• **Your assignment**: Search the data for the word "computer" and copy each line that has it.
::::::::::
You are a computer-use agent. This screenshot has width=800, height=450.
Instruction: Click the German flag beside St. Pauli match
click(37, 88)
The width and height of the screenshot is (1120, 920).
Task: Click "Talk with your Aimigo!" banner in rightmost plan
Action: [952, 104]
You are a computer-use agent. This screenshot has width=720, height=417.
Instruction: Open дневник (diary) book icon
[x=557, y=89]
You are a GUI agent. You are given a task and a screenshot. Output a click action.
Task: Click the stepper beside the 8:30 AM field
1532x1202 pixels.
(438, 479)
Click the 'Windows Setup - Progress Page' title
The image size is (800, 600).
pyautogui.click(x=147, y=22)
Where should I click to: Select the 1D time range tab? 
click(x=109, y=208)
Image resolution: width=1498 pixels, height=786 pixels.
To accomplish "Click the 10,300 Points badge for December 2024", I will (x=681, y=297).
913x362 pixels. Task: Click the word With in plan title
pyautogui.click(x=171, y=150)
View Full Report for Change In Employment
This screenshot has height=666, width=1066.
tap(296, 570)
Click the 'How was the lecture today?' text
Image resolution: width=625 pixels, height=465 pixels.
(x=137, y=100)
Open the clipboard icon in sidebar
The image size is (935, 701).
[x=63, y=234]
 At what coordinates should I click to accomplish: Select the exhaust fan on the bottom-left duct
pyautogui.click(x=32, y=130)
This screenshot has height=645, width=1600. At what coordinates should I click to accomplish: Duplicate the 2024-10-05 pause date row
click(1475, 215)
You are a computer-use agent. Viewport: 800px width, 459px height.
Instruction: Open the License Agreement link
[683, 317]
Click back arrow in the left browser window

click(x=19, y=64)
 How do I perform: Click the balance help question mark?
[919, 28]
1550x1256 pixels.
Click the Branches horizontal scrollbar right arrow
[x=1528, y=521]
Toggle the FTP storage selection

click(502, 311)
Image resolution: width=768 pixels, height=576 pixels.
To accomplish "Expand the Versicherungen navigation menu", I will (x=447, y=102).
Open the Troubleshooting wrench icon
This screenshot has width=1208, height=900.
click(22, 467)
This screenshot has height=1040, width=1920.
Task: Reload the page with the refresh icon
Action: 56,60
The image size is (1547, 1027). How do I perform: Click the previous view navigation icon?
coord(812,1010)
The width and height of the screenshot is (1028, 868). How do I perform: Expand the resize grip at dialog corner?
::::::::::
• **Answer to this exercise**:
You are a computer-use agent. This screenshot has width=800, height=450.
You are a computer-use agent. This screenshot has width=720, height=417.
You are a computer-use agent. Viewport: 800px width, 459px height.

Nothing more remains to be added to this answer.